Senators Ask STB to Back Shippers
A bipartisan group of U.S. senators has asked federal regulators to make sure that an investment giant’s purchase of BNSF Railway Co. does not saddle shippers with unfair costs.
Sen. Al Franken, D-Minn., and six colleagues told the Surface Transportation Board that Berkshire Hathaway violated the board’s multiple carrier rules because it owned two other railroads when it bought BNSF for $43 billion in 2010.
The railroad has since divested itself of the two smaller lines, but it still wants to include an $8 billion premium that it paid for BNSF in the railroad’s asset base.

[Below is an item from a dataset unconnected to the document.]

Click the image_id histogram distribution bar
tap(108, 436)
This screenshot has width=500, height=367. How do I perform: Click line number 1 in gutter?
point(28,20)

The senators said that will artificially inflate the railroad’s books and could be passed on to shippers in the form of higher rates. The STB currently is reviewing the case.
“Berkshire Hathaway’s announcement that it skirted federal regulators when it purchased BNSF is troubling not only because it may have hurt competition in the industry, but because it took Berkshire over two years to finally disclose its actions,” Franken said. “Federal regulators need to hold Berkshire Hathaway accountable so rail customers can count on an honest deal when they ship their goods.”
Also signing the March 4 letter were Sens. Mark Pryor, D-Ark.; Tim Johnson, D-S.D.; Amy Klobuchar, D-Minn.; Tammy Baldwin, D-Wis.; and David Vitter, R-La.
The group also wants the STB to reconsider its designation of BNSF as a “revenue inadequate” railroad. That test has an effect on the rates carriers can charge and comes into play when shippers challenge excessive rates.
Berkshire Hathaway has been touting “record operating earnings” for BNSF to its shareholders. Taken with the $8 billion premium—more than 30 percent of BNSF’s stock price at the time—the senators concluded the railroad is on strong financial footing.
“We can only conclude that something is amiss with the formula. We urge the board to carefully examine this information when considering BNSF’s revenue adequacy,” they said.
Separately, Franken has asked President Obama to address the concentration of railroad power in the United States. In a letter, he suggested the president appoint a senior official to coordinate executive branch initiatives related to freight carriers.
“I believe strongly that efforts to grow our national economy and create jobs are hampered by the freight rail monopoly problem,’ Franken wrote.